DOCUMENT EXCERPT:
BEGIN

A parent portal that nobody logs into is worse than no portal at all. Teachers stop posting to it because nobody reads it. The front office still fields the same phone calls. And the school ends up paying for a feature that quietly hides in the navigation.
The schools that hit strong sign-up rates on Borderset do not have luckier parents — they have a tighter onboarding playbook. The version below is what we hand to every new family-facing rollout.
Sequence the first three messages carefully
The first message decides whether parents finish onboarding. Send a single, short email or SMS one week before go-live: who you are, what is changing, the one thing they need to do. No PDF attachments. No vocabulary they have to look up.
Day zero: the activation link
On launch day, send the activation link with one button, one screenshot, and one sentence about what they will see when they log in. If a parent needs to read more than three sentences before clicking, you have lost a third of them.
Day three: the gentle nudge
Three days later, send a reminder only to families who have not activated. Mention something useful they are missing — an attendance summary, an upcoming exam date, a permission slip. This second message typically lifts activation by 15 to 25 points.
Support the long tail of edge cases
Once you get past 70% activation, the remaining families are not lazy — they have edge cases. Two-household custody arrangements, a parent who reads in a different language than the one the school sends in, a guardian who is not the biological parent. Plan for these explicitly in your school management rollout.
Multilingual support is not optional
If more than 5% of your families read another language at home, your activation message has to go out in that language too. Translation is the cheapest activation lift available. Pair messaging with FERPA-aligned parent communication so you do not trade reach for privacy.
Custody and access
Co-parenting situations need separate logins, not a shared one. Configure role-based access so each guardian sees what the court order allows and nothing more. Borderset supports this without making the front office mediate every change.
Give families a real channel for help
"Email the office" is not a support channel. Publish one phone number, one email, and the office hours when both are staffed. Parents who hit a wall on Tuesday at 7 p.m. need to know whether to keep trying or wait. The clearer the channel, the fewer support tickets each Borderset rollout generates. Connect parents to student tracking on the portal so the first login already shows them something useful, and point them to the Borderset help center for the most common questions.
Track activation by grade level and by language. A dip in one grade usually points to a homeroom that did not pass the message along; a dip in one language usually means the translation was published a few days too late. Both are fixable in a single afternoon once you can see the pattern, and both will recur every year if you only look at the overall average.
A short follow-up cadence after launch
Two weeks after go-live, send a quick three-question survey to the families who activated. Did the first login work? What were you looking for? What were you not able to find? The answers will tell you which screens to feature in the next round of parent-night material, and they will give you something concrete to bring to the next implementation review with your Borderset team.
Strong onboarding is the difference between a portal parents check daily and one they forget exists. Treat it like a launch, not a notice.

END

DATASET SECTION:
BEGIN

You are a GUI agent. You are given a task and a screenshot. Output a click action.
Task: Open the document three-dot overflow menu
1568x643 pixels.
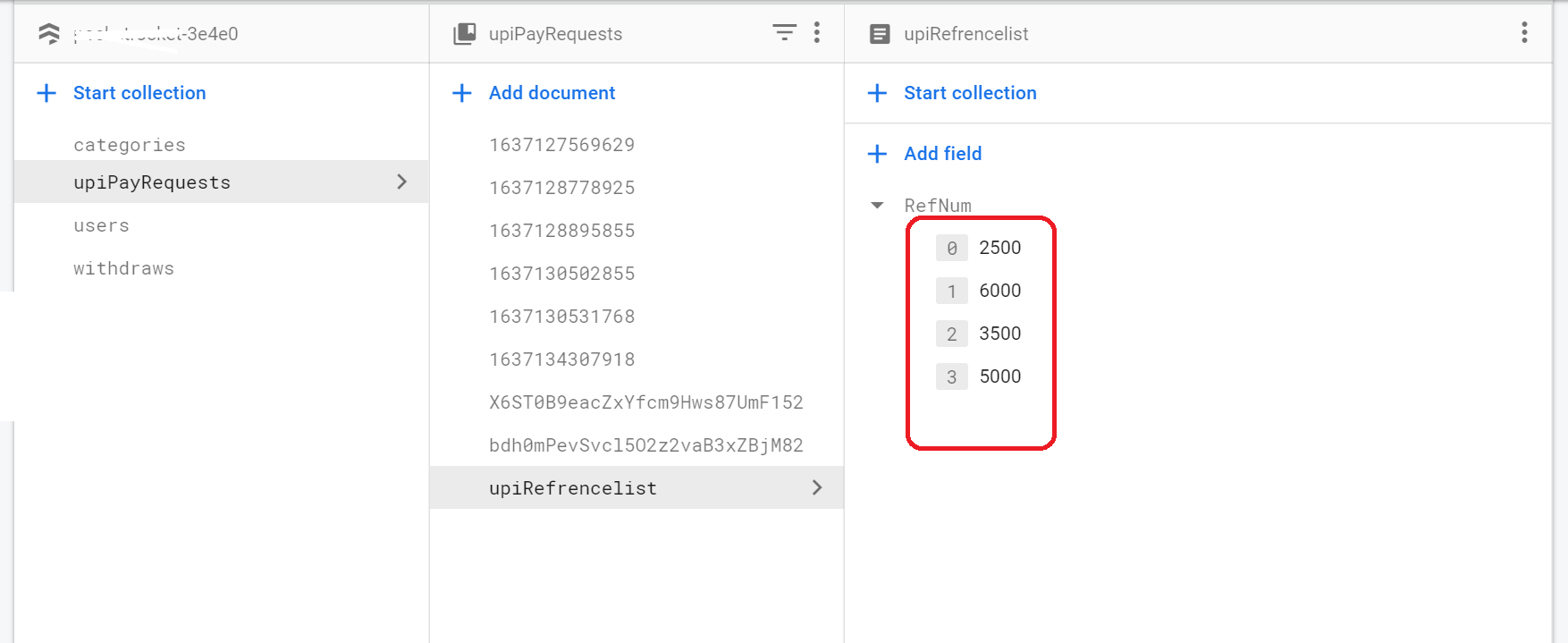(1524, 33)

END

ACTIVITY 1:
Repeat the passage of the parent portal onboarding guide starting with "Custody and access" and going on through "most common questions.".
ACTIVITY 2:
According to the parent portal onboarding guide, by how much does the day-three reminder typically lift activation?
ACTIVITY 3:
List the edge cases that the parent portal onboarding guide names for the families who remain after 70% activation.

TASK SOLUTION 1:
Custody and access
Co-parenting situations need separate logins, not a shared one. Configure role-based access so each guardian sees what the court order allows and nothing more. Borderset supports this without making the front office mediate every change.
Give families a real channel for help
"Email the office" is not a support channel. Publish one phone number, one email, and the office hours when both are staffed. Parents who hit a wall on Tuesday at 7 p.m. need to know whether to keep trying or wait. The clearer the channel, the fewer support tickets each Borderset rollout generates. Connect parents to student tracking on the portal so the first login already shows them something useful, and point them to the Borderset help center for the most common questions.

TASK SOLUTION 2:
By 15 to 25 points.

TASK SOLUTION 3:
- Two-household custody arrangements
- A parent who reads in a different language than the one the school sends in
- A guardian who is not the biological parent